9.6 KiB
PCI NUMA Policies
https://blueprints.launchpad.net/nova/+spec/share-pci-between-numa-nodes
In the Juno release the "I/O based NUMA scheduling" spec was implemented1. This modified the scheduling algorithm such that users were only allowed to boot instances with PCI devices if the instance was being scheduled on at least one of the NUMA nodes associated with the PCI devices or if the PCI devices had no information about NUMA nodes and PCI devices affinity. Before this, nova booted instances with PCI devices without checking NUMA affinity. However, such hard-coded behaviour causes problems if not every NUMA node has its own PCI device. In this case nova wouldn't allow booting an instance on NUMA nodes without PCI devices.
Problem description
In its current iteration, nova boots instances with PCI devices on the same NUMA nodes that these PCI devices are associated with. This is good for performances, as it ensures there is limited cross-NUMA node memory traffic. However, if a user has an environment with two NUMA nodes and only one PCI device (for example SR-IOV card associated with first NUMA node) they would be able to boot instance with one NUMA node and SR-IOV ports only on the first NUMA node. In this case, the user cannot use half of the CPUs and RAM because these resources are placed on second NUMA node. The user should be able to boot instances on different NUMA nodes, even if it makes performance worse.

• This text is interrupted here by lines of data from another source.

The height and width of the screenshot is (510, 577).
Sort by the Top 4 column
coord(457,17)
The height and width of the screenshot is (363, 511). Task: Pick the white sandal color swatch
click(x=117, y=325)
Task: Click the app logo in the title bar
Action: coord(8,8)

In addition, the current behavior doesn't always provide the best performance solution because an instance can use a PCI device if there is no information about affinity of NUMA nodes with this PCI device. This can lead to a situation whereby PCI device is not on the NUMA node which the CPU and RAM is on. The scheduling mechanism should be more flexible. The user should be able to choose between maximum performance behavior and maximum chance of successfully launching the instance.
Of course this ability should be configurable and the current scheduling behaviour must remain as the default.
Use Cases
As an operator who cares about obtaining maximum performance from my PCI devices, I want to ensure my PCI devices are always NUMA affinitized, even if this results in lower resource usage.
As an operator who cares about maximum usage of resources, I want to ensure that an instance has the best chance of being scheduled successfully, even if this results in slightly lower performance for some instances.
As an operator of a deployment with a mix of NUMA-aware and non-NUMA-aware hosts, I want to ensure my PCI devices are always NUMA affinitized if NUMA information is available. However, I still want to be able to schedule instances of the non-NUMA-aware hosts.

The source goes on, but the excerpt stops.